> _Set problem a_:
Summarize the mailing-list message below in two sentences.

> _Text segment_:
= = = =

C++ Logo


Advanced search

Re: Draft of proposed SG16 questions for the 2023 C++ Developer Survey

From: Tom Honermann <tom_at_[hidden]>
Date: Wed, 22 Jun 2022 14:07:11 -0400
On 6/21/22 4:17 PM, Corentin Jabot wrote:
> On Tue, Jun 21, 2022 at 9:49 PM Tom Honermann <tom_at_[hidden]> wrote:
> On 6/18/22 2:32 PM, Corentin Jabot wrote:
>> On Sat, Jun 18, 2022, 19:39 Tom Honermann via SG16
>> <sg16_at_[hidden]> wrote:
>> A draft of proposed SG16 questions for the 2023 C++ Developer
>> Survey is now available here
>> <https://docs.google.com/document/d/1lRU7uErn2Vc7LOGG2H3PrzCvmf69u8S_v-43by_Vb9c/edit?usp=sharing>.
>> Anyone with the link should be able to view and comment on
>> the draft. Please feel free to add suggestions, corrections,
>> and other comments.
>> The list of questions (19 currently) is likely too long and
>> will need to be trimmed. For reference, the 2022 C++
>> Developer Survey
>> <https://isocpp.org/blog/2022/06/results-summary-2022-annual-cpp-developer-survey-lite>
>> (described as "Lite") had 19 questions.
>> Thanks Tom,
>> Yes, the list is pretty long, and remember the survey is biased
>> (a few thousands people among those who follow standardisation
>> closely). The longer the survey, the less participations. I can
>> easily imagine each study group could come up with a long list of
>> questions too, many of which not relevant to all participants.

= = = =

> _Items_:
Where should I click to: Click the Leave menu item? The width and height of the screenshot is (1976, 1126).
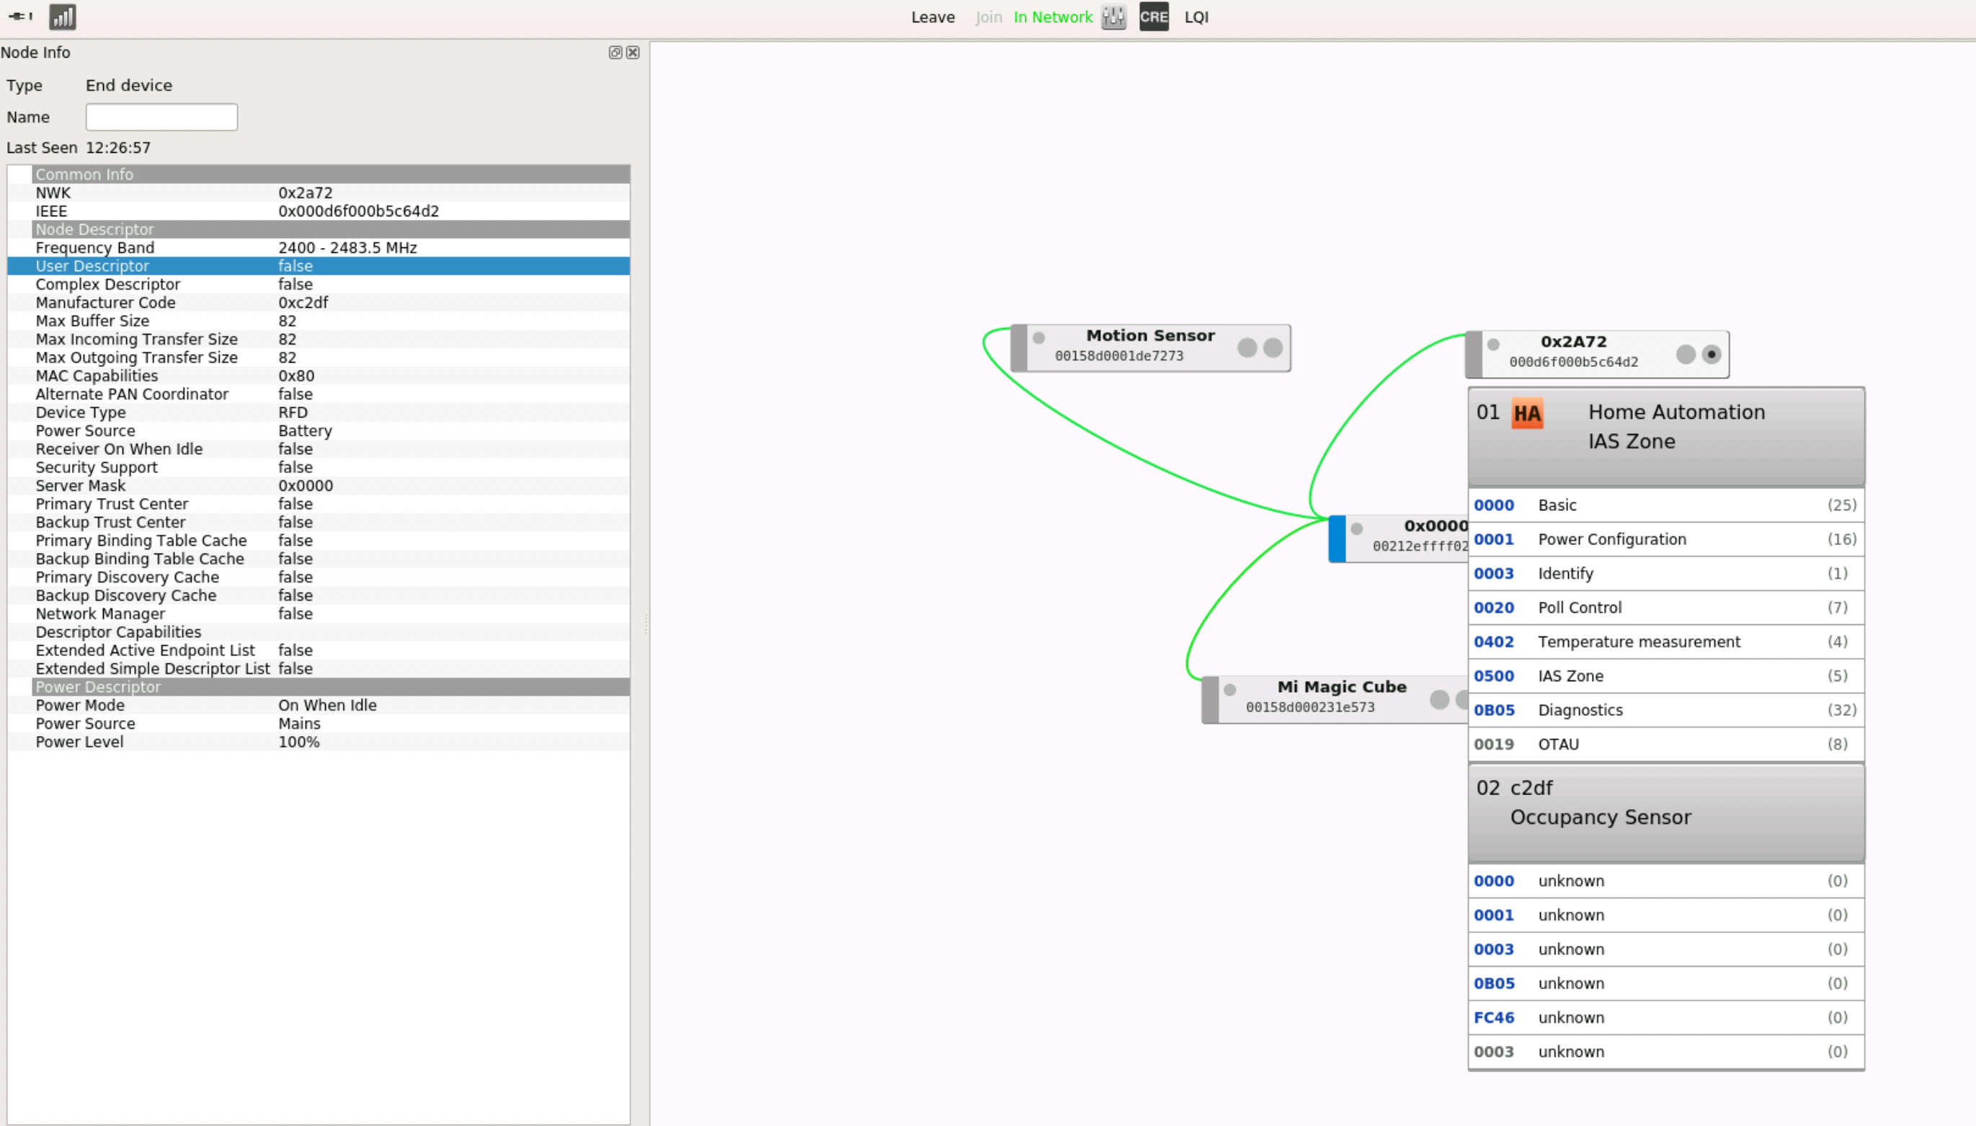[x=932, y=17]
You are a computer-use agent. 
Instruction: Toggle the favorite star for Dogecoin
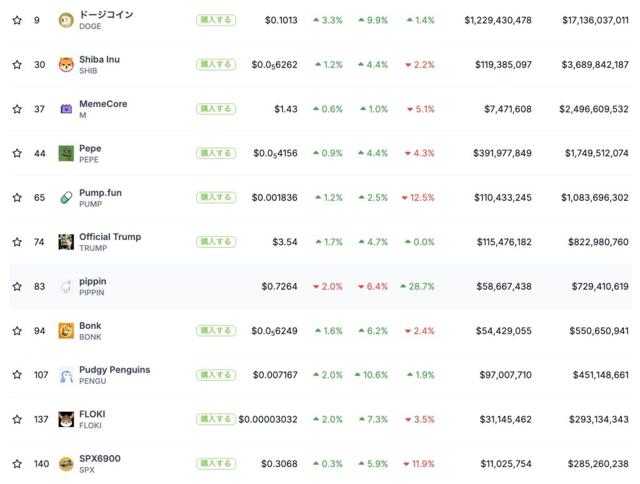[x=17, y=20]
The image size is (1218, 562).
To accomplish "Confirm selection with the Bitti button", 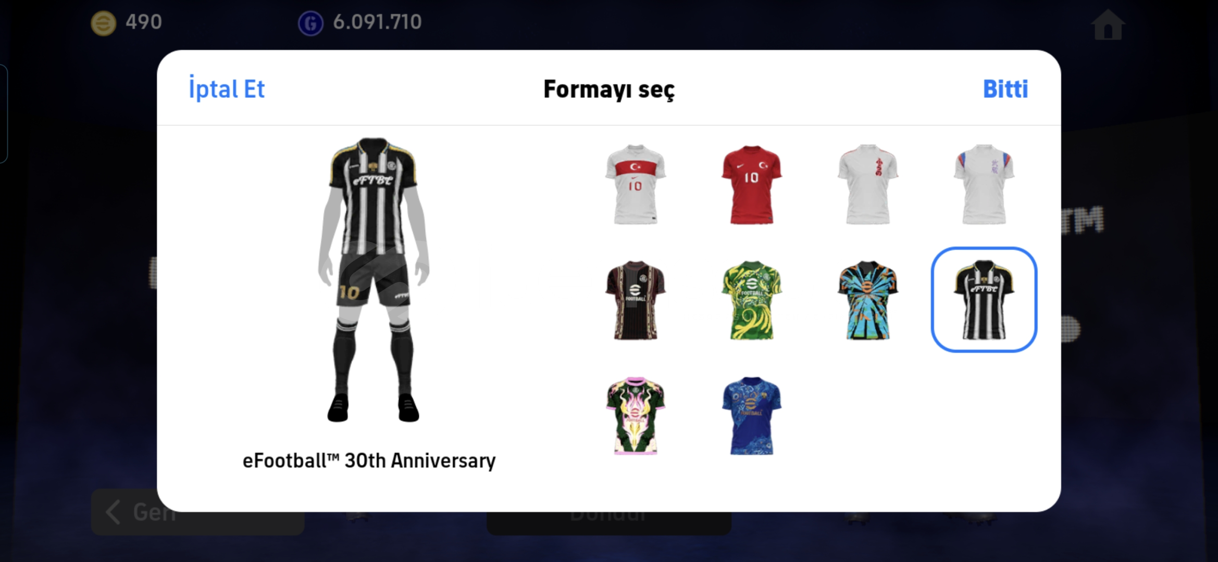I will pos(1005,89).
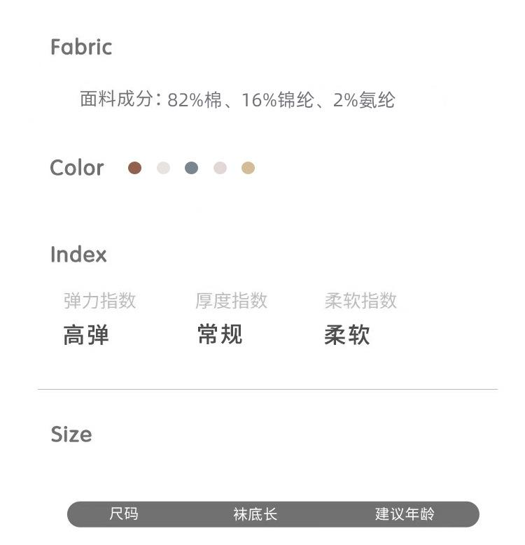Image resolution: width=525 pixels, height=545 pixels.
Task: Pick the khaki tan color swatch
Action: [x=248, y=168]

= = = =

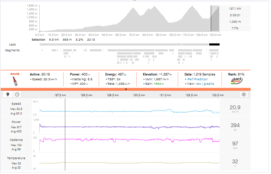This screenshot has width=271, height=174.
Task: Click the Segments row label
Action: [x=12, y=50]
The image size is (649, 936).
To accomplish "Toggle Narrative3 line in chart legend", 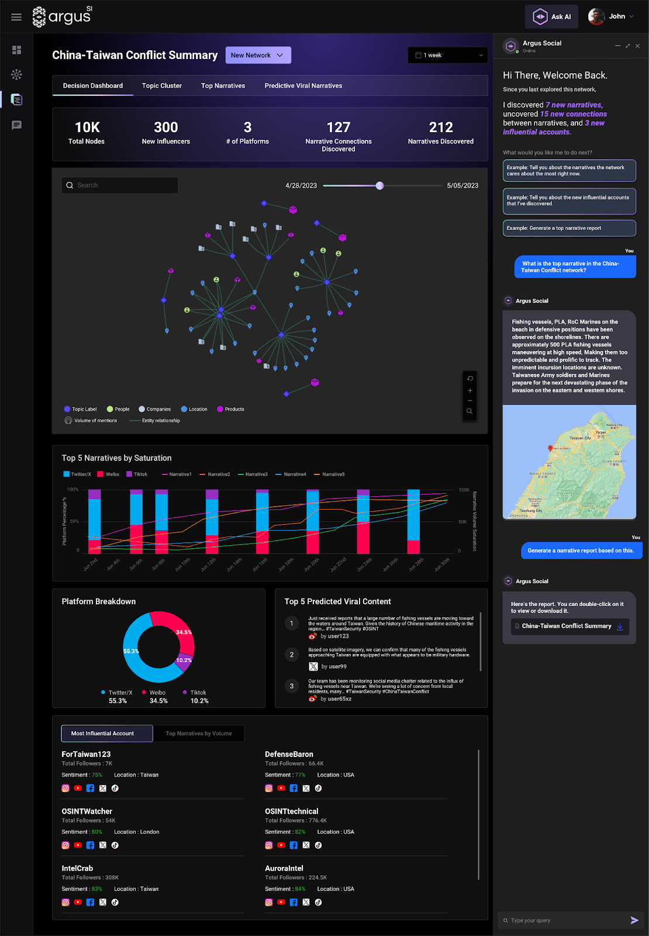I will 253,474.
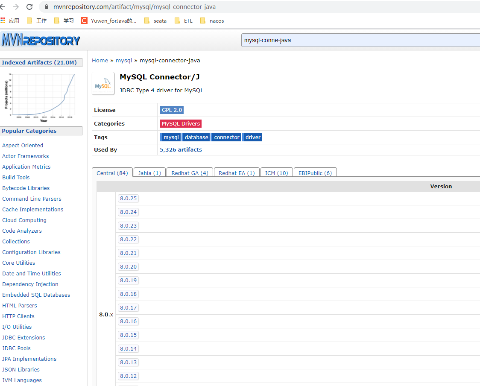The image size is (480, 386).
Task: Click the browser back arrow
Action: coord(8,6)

= = = =

> _Set problem b_:
In the entries, change "Dogecoin" to "Ethereum" in everything from the line containing "Where should I" down to the line containing "[x=17, y=20]", and return only those lines with the pictures left out.

> _Full answer a_:
Tom Honermann announced that a draft of proposed SG16 questions for the 2023 C++ Developer Survey is available for anyone with the link to view and comment on, noting that its 19 questions are likely too many and will need trimming, since the 2022 "Lite" survey had 19 questions in total. Corentin Jabot replied that the list is long and the survey is biased toward the few thousand people who follow standardization closely, that longer surveys draw fewer participants, and that each study group could produce a long list of questions, many not relevant to all participants.

> _Full answer b_:
Where should I click to: Click the Leave menu item? The width and height of the screenshot is (1976, 1126).
[x=932, y=17]
You are a computer-use agent. 
Instruction: Toggle the favorite star for Ethereum
[x=17, y=20]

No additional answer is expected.